Dojo: the JavaScript Toolkit with Industrial-Strength Mojo
A number of JavaScript toolkits have emerged to automate common Web development tasks and simplify creating rich user interfaces. Of all the contenders, Dojo stands out as the industrial-strength JavaScript toolkit because of its incredible depth and breadth. It features an extensive JavaScript library, a system of rich turn-key widgets, a collection of specialized subprojects, build tools and a unit-testing harness. Regardless of what your project entails, it is almost a certainty that Dojo can simplify the development and maintenance required. This article systematically focuses almost exclusively on some of the most fundamental constructs in the toolkit's highly optimized kernel, commonly referred to as Base.

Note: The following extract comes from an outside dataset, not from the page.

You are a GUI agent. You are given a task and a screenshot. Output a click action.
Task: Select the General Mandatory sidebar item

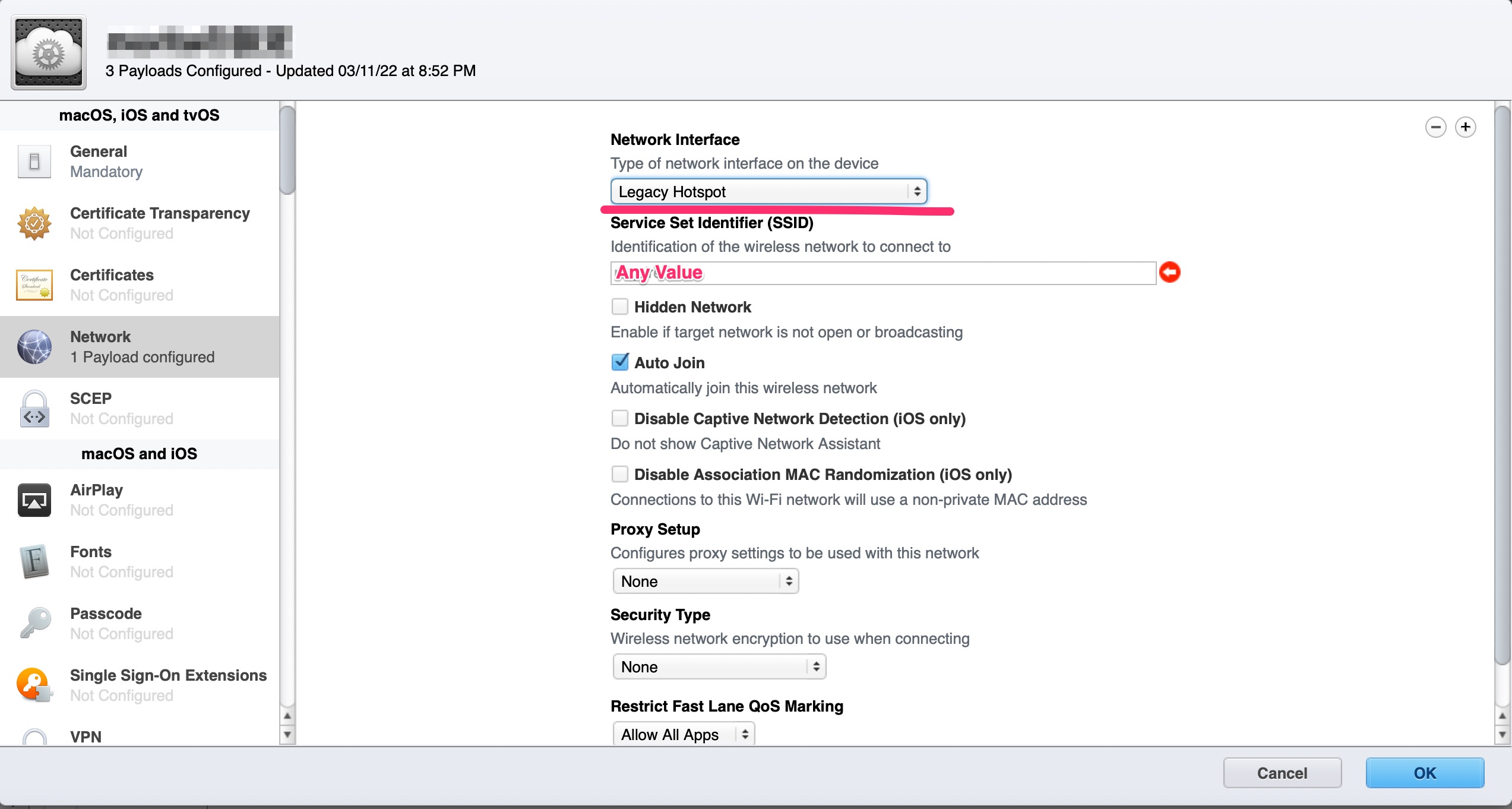[140, 162]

Variations among Web browsers have made developing applications for the Web really messy work. Working around subtle variations in JavaScript implementations, wrangling the Document Object Model (DOM) and normalizing content rendering across browsers can be downright tormenting at times, and unfortunately, a nontrivial portion of the investment in developing a solid Web application is spent re-inventing this kind of brittle boilerplate. Although many technologies have evolved to mitigate these kinds of issues, one you especially should be aware of the next time you decide to build a Web application is Dojo, the industrial-strength JavaScript toolkit.
In short, the Dojo toolkit is a liberally licensed client-side technology that can supplement virtually any aspect of Web development. It features a tiny but fully featured JavaScript standard library that insulates you from the bare metal of the browser, a large subsystem of widgets that snap into a page with little to no JavaScript required, and a suite of build tools for minifying and consolidating resources as well as writing unit tests. Knowing that industry giants, such as AOL, IBM, BEA and Sun Microsystems, are on board with Dojo should give you a boost of confidence if you're leery of trying something else in an ecosystem that's littered with half-baked inventions that don't always come though on their promises to deliver all-encompassing solutions.

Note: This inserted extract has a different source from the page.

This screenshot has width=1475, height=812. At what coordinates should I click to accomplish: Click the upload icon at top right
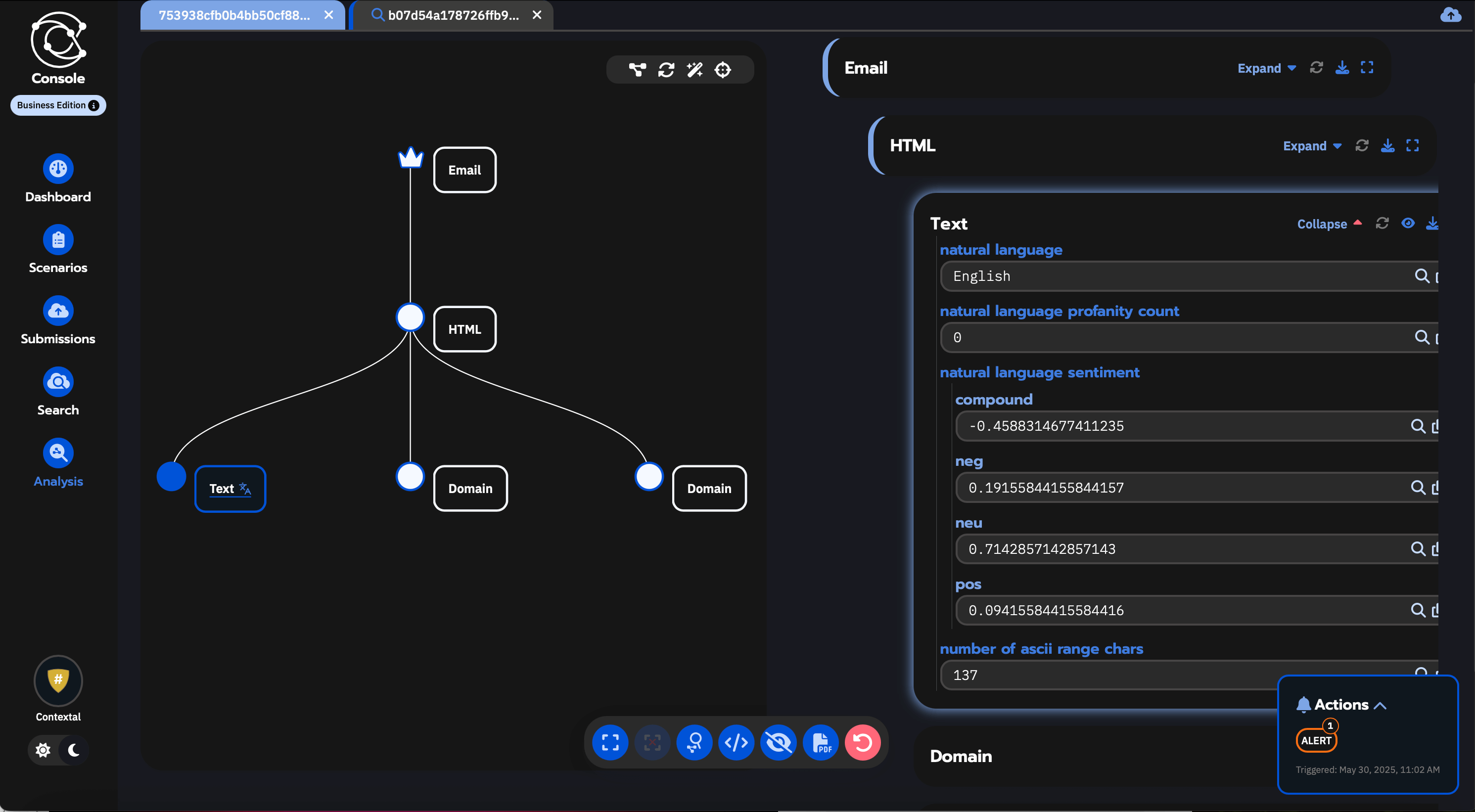[1450, 15]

This remainder of this article works through the bulk of the toolkit's most fundamental JavaScript programming constructs that will benefit you regardless of the size or scope of your project.

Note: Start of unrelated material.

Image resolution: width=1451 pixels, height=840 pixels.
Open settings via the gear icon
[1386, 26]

Although you could download Dojo from its official Web presence and set up a local installation, the easiest way to get started with Dojo is to use the latest version of Dojo that is hosted on AOL's Content Delivery Network (CDN). The following page skeleton demonstrates that the minimal effort required to put Dojo to work from the CDN is a SCRIPT tag that loads Dojo into the HEAD of the page; it is especially noteworthy that the SCRIPT tag incurs the cost of one request to the Web server that delivers a gzipped payload of approximately 29kB and provides the latest 1.1.x release that is available. In Dojo parlance, the good that the SCRIPT tag provides is called Base, because it provides the base for the toolkit, and because everything you'll use is contained in the base-level dojo.* namespace. Speaking of which, with the exception of the dojo identifier itself, the global page-level namespace is otherwise preserved:
<html>
<head>
<title>Putting Dojo To Work</title>
<!-- Loading Dojo requires only one SCRIPT tag -->
<script type="text/javascript"
src="http://o.aolcdn.com/dojo/1.1/dojo/dojo.xd.js">
</script>
<script type="text/javascript">
dojo.addOnLoad(function() {
/* safely use any code that relies on dojo.*
functions in here ... */
});
</script>
</head>
<body>
<a href="http://dojotoolkit.org">Dojo</a>
</body>
</html>
To summarize, the dojo.addOnLoad block fires once the asynchronous loading of the dojo.xd.js file and any dependencies specified via dojo.require statements (more on these in a bit) have completed, and this is necessary in order to prevent any race conditions that might occur without it. Basically, the dojo.xd.js file providing Base accomplishes feats such as normalizing DOM events and provides you with a number of useful utilities for accelerating application development.